*THE PROBLEM*. Go through the data and report each line that holds the string "agent".

[Start of Attachment]

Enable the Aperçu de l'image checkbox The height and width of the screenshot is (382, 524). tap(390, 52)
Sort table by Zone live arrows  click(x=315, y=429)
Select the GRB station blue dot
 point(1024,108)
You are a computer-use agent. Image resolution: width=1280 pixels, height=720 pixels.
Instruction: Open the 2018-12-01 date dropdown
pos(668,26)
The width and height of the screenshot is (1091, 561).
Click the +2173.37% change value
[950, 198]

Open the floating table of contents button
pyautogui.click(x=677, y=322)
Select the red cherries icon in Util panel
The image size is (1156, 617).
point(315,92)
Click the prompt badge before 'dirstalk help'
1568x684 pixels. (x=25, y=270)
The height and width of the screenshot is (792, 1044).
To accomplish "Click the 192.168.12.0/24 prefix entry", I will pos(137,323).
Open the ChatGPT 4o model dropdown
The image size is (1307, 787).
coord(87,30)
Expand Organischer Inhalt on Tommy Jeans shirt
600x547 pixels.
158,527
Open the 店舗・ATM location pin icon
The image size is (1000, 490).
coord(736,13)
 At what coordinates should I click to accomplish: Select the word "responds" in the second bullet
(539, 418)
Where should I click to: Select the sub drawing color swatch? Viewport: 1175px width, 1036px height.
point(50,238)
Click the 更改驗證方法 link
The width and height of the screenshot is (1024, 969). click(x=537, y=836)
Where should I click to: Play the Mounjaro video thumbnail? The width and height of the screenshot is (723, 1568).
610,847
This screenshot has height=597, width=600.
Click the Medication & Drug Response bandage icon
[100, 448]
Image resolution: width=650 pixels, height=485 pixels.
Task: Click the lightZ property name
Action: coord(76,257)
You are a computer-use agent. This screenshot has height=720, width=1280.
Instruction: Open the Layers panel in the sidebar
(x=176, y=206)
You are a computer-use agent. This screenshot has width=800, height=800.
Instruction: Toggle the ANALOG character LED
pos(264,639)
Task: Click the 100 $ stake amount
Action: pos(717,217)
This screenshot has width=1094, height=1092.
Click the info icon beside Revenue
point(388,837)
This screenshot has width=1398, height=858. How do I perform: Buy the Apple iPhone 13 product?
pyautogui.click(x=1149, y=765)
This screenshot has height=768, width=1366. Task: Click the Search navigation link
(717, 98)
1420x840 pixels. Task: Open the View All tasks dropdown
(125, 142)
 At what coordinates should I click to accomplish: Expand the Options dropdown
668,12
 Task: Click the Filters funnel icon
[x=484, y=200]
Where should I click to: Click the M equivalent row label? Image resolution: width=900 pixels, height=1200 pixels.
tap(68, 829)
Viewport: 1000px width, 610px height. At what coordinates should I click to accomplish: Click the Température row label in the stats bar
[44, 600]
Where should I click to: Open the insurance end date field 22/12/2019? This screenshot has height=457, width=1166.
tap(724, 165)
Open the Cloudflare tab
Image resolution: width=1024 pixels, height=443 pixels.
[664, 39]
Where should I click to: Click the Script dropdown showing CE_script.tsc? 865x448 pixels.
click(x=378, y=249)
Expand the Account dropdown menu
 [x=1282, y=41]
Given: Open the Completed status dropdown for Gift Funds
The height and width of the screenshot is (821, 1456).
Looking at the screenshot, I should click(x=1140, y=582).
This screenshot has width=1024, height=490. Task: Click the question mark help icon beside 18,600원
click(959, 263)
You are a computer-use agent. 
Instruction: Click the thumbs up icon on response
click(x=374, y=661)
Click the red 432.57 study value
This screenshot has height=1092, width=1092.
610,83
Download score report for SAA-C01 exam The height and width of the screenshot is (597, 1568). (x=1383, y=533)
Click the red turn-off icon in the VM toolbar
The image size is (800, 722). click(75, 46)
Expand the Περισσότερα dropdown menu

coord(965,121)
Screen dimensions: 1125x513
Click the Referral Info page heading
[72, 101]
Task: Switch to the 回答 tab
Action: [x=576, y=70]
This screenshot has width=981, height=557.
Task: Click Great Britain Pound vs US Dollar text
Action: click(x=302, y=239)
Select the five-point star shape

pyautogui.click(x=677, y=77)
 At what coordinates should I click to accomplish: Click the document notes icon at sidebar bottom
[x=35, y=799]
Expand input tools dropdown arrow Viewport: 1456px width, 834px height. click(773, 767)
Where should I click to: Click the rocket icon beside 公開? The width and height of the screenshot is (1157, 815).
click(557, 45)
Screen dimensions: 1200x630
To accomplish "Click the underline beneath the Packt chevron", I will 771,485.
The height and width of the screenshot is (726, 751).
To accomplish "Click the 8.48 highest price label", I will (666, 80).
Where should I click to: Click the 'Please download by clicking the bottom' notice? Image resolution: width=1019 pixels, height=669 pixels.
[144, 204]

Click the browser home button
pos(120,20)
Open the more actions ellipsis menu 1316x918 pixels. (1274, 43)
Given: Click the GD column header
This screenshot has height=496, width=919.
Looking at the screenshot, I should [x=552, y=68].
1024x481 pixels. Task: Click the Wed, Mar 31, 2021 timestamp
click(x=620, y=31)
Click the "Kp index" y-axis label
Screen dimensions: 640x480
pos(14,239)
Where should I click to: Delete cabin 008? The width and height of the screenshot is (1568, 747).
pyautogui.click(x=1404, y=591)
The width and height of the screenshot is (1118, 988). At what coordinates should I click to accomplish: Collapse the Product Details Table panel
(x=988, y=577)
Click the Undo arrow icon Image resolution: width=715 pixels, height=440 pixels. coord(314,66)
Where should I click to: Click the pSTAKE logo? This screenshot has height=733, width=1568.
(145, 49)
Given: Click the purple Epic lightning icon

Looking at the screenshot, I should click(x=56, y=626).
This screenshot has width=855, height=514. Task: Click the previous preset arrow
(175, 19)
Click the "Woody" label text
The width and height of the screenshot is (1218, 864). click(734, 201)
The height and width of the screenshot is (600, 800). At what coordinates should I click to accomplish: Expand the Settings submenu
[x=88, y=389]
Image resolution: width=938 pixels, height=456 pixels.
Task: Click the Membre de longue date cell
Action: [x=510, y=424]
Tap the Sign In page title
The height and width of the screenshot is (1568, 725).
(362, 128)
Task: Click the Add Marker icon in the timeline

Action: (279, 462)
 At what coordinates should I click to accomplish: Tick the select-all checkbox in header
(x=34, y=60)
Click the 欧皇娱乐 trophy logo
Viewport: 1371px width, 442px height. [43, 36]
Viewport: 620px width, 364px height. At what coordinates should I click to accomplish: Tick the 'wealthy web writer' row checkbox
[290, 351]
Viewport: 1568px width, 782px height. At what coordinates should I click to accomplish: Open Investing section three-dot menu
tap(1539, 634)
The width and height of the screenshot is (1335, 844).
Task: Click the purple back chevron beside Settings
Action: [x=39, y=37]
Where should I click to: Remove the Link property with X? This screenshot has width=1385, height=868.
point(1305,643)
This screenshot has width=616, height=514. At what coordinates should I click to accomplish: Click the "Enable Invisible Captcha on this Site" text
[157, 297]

[End of Attachment]

*THE ANSWER*.
You are a computer-use agent. Image resolution: width=1280 pixels, height=720 pixels.
You are a computer-use agent. This screenshot has height=720, width=1280.
You are a computer-use agent. This screenshot has width=800, height=800.
You are a computer-use agent. 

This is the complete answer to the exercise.